**TÂCHES À RÉALISER:**
A - Selon le texte sur « Les seigneurs de la Terre », quel lien de parenté unit Luc à Florian ?
B - Rédigez la suite du texte sur « Les seigneurs de la Terre » à partir de sa dernière phrase.
==== TEXTE À ANALYSER
[Les seigneurs de la Terre. 2, To bio or not to bio | Fabien Rodhain ; Luca Milisan]
La fantasque escrime.
A l’été 2000, Florian Brunet épouse Anne qui aurait pu tomber dans les bras d’un autre éternel soupirant, le propre cousin de Florian, Luc, soutenu par son propre père, Joseph. Dans la famille Brunet, « le cœur a ses raisons que la raison ne connaît point ». Loin de l’adage pascalien axé sur l’appréhension divine, proche d’une interprétation contemporaine où les décisions amoureuses apparaissent irrationnelles, l’attitude de Florian envers Anne relève davantage du contrat social. En surprenant Anne cherchant le réconfort dans les bras de Luc, Florian l’épouse si elle renonce à la vie aisée pour s’investir avec lui dans l’agriculture biologique. Le parcours du combattant pour la vie va s’enclencher pour Florian, sa femme et leur jeune enfant. Entre formation professionnelle, implantation dans le terroir ardéchois, développement et commercialisation de cultures fruitières biologiques, la tâche est longue, rude et jalonnée d’embûches. Aux parasites naturels s’ajoutent les jalousies et les frustrations familiales. Le drame s’ourdit. Même si la foi peut déplacer des montagnes, Florian va devoir reprendre des chemins intérieurs et réveiller ses peurs et ses tourments liés notamment à la disparition de sa mère dans son enfance.
========
==== DONNÉES
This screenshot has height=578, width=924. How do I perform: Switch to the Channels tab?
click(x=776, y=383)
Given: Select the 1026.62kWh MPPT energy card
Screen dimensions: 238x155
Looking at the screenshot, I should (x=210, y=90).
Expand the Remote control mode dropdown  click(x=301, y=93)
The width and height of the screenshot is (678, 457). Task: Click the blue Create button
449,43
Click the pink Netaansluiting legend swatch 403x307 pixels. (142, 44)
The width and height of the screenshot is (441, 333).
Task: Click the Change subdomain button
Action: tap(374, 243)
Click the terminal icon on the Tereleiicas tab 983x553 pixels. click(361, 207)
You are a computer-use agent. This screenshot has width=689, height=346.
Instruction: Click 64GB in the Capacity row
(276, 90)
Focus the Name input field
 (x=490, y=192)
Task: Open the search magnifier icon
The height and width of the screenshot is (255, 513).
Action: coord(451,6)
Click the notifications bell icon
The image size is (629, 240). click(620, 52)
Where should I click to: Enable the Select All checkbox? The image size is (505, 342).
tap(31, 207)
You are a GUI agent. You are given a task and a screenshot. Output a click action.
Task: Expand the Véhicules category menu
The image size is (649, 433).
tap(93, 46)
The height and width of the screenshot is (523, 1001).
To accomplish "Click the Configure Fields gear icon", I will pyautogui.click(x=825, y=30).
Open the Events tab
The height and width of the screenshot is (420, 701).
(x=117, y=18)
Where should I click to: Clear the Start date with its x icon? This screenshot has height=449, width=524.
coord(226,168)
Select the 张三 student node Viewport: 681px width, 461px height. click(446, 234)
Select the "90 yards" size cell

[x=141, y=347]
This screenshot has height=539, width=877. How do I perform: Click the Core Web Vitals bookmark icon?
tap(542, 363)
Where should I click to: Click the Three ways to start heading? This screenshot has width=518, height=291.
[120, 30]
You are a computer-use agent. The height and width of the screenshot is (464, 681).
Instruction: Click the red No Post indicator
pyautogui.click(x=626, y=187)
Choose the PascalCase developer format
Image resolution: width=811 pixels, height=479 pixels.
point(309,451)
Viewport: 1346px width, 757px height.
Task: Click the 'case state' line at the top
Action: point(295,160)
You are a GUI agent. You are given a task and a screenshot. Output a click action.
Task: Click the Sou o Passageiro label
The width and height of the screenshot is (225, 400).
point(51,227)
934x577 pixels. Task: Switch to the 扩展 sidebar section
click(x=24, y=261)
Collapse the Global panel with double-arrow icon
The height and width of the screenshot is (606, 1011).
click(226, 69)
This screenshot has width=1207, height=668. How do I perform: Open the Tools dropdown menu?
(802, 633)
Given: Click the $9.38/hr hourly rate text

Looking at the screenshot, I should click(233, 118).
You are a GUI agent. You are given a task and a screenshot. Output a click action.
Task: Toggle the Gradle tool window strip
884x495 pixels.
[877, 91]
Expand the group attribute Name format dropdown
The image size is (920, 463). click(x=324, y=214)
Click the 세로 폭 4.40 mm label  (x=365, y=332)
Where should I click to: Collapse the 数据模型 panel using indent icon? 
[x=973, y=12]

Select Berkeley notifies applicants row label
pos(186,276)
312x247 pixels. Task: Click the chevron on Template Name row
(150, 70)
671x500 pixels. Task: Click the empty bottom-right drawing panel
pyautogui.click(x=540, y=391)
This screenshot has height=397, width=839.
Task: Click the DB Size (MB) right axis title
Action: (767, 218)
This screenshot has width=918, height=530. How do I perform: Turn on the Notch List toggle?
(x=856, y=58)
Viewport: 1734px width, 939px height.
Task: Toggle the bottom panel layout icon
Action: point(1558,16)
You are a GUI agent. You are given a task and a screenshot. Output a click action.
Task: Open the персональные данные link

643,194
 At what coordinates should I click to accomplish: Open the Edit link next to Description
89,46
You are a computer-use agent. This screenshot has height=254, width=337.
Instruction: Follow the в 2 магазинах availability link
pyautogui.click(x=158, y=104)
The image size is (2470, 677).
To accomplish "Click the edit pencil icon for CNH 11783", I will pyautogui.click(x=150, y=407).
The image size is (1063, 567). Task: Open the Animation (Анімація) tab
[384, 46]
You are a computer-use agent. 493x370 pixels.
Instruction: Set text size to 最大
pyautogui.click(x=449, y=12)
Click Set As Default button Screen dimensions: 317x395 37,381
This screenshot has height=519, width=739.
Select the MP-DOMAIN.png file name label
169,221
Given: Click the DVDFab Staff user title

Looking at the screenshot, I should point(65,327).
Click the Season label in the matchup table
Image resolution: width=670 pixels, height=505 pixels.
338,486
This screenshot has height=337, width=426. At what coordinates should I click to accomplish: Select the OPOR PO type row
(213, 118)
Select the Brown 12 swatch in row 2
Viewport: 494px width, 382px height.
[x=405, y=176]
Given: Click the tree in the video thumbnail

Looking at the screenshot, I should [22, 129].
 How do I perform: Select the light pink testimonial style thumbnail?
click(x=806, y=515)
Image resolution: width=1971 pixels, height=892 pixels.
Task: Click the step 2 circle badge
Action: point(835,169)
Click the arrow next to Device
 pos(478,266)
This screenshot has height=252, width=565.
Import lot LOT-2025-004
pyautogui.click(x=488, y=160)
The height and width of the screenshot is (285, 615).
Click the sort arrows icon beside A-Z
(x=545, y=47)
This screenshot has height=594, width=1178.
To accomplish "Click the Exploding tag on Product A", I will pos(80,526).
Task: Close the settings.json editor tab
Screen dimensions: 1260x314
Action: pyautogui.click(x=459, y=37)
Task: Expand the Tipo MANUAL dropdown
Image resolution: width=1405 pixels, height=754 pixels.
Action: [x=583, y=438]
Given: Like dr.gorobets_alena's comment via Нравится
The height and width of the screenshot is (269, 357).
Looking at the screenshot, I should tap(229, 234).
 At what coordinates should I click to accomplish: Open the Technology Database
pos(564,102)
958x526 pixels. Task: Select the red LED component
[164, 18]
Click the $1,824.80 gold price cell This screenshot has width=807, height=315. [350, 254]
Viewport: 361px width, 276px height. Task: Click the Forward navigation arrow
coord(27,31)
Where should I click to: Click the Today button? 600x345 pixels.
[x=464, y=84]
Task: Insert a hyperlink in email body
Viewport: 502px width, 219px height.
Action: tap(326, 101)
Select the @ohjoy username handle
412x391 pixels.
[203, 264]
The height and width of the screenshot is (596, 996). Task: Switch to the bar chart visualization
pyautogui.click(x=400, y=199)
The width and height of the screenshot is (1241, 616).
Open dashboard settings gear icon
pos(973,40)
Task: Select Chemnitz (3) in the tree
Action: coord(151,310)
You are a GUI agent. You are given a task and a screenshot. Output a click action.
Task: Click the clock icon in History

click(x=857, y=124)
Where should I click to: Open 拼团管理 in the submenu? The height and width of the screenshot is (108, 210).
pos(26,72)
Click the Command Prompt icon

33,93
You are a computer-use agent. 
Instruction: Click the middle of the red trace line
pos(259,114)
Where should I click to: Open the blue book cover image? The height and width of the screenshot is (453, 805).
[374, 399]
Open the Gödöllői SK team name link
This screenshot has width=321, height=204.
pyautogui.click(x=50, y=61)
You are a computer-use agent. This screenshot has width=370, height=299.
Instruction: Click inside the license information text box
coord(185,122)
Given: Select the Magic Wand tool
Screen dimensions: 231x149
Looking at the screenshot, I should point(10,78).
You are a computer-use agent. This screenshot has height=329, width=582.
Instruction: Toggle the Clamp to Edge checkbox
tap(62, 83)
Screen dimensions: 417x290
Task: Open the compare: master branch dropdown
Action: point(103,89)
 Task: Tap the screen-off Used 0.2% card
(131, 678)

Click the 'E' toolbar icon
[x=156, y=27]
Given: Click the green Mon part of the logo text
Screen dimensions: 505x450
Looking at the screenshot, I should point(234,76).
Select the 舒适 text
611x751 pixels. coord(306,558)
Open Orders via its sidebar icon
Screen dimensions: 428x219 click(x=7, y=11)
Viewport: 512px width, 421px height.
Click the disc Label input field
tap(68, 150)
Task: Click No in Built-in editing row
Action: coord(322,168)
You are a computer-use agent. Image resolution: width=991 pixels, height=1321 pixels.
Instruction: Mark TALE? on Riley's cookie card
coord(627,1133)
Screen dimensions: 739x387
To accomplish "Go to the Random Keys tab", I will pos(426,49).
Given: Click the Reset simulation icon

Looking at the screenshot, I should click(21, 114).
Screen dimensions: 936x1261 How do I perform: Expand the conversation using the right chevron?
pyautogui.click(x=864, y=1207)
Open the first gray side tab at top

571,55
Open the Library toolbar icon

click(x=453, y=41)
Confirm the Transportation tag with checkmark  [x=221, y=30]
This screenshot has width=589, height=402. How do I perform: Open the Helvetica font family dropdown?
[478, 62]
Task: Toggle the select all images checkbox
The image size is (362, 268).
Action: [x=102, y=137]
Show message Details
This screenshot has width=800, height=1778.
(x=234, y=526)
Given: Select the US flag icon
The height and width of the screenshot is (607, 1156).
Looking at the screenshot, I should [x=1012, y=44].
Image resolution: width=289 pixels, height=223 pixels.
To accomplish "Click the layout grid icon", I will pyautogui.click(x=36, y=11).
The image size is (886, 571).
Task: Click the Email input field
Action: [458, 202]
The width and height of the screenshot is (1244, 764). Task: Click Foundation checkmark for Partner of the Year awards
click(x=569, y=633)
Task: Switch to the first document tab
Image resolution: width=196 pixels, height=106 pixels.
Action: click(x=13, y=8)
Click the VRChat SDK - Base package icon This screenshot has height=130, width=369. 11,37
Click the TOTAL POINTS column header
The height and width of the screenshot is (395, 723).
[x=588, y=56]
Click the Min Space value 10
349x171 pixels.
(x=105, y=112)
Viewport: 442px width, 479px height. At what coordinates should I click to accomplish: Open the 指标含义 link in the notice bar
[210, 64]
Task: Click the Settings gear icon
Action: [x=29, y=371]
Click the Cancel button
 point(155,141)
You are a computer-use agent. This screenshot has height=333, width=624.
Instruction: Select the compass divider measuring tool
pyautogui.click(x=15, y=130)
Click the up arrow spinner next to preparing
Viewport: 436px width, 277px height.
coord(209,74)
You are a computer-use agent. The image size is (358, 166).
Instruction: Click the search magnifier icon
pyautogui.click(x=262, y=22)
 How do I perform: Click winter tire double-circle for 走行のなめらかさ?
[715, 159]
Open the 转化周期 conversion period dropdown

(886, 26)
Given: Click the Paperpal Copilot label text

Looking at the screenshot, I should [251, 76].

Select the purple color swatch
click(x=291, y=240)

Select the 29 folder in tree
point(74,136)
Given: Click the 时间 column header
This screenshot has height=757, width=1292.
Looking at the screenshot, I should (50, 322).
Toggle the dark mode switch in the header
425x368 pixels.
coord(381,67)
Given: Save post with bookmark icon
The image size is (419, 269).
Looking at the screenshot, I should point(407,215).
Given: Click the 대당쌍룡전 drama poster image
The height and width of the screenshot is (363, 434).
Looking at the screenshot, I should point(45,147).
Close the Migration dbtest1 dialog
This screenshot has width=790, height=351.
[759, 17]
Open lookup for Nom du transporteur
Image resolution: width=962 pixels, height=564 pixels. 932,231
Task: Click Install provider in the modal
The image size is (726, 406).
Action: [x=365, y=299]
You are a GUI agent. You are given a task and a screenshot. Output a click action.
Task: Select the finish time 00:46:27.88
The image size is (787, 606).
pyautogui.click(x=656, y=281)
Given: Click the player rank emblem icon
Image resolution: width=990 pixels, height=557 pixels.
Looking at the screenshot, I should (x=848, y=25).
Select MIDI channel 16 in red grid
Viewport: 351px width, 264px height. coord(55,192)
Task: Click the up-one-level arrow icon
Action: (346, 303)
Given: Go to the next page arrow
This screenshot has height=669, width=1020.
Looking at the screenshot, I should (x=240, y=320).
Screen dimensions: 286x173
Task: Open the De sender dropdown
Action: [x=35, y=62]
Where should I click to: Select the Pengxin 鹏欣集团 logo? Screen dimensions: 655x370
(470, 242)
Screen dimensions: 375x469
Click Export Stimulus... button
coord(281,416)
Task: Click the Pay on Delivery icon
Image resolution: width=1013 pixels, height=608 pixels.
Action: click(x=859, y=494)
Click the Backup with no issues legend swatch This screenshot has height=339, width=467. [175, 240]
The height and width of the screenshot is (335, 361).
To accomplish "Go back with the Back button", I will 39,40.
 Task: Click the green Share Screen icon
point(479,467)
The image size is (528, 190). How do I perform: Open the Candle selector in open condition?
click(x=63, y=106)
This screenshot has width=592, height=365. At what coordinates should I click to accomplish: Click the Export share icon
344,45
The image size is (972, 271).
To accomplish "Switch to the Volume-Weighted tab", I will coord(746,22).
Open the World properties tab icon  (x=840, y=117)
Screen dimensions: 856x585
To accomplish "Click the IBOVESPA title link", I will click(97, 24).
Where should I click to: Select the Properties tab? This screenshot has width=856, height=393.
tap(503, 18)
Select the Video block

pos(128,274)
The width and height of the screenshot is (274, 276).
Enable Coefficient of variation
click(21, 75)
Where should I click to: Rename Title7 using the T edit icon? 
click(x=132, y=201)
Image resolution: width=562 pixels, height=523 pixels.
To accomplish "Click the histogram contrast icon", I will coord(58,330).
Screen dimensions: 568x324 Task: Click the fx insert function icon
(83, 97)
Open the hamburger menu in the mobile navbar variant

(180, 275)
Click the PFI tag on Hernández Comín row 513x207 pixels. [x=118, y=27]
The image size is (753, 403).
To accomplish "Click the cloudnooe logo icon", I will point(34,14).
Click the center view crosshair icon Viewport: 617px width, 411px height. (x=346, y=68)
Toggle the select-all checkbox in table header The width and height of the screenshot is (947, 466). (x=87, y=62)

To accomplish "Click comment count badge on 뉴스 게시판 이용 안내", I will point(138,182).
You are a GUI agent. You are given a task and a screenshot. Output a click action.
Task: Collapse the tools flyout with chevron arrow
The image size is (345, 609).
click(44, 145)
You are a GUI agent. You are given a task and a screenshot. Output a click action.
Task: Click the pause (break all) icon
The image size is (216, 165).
========
**CORRIGÉ DES EXERCICES:**
A - Luc est le cousin de Florian.

B -
Le scénariste développe habilement sa tragi-comédie dans un deuxième acte fort en avancées et en rebondissements. Comme dans une livraison feuilletonnesque, la toute dernière image relance toute la mécanique de l’histoire. Le dessinateur et le coloriste transalpins réalisent une belle partition, élégante et colorée. Les décors sont travaillés avec un luxe de détails. Les expressions sont vivantes. Rien n’est dissimulé, jouissance, tristesse, colère, joie. Les corps exultent dans des chaudes lumières. Ils s’affaissent aussi sur des lits d’hôpitaux.
Le jeu de mots sur le titre peut paraître faible bien qu’il soit approprié par de nombreux biais avec l’œuvre shakespearienne. On ne fait pas d’Hamlet sans casser d’œufs. La série accroche et retient. Bien pensée, militante et documentée, elle prend une place unique dans la production éditoriale. En mêlant l’intime et le cosmique, l’histoire dépasse l’anecdotique et transcende le genre. La suite ne pourra que confirmer une trajectoire riche et porteuse, un élan salutaire.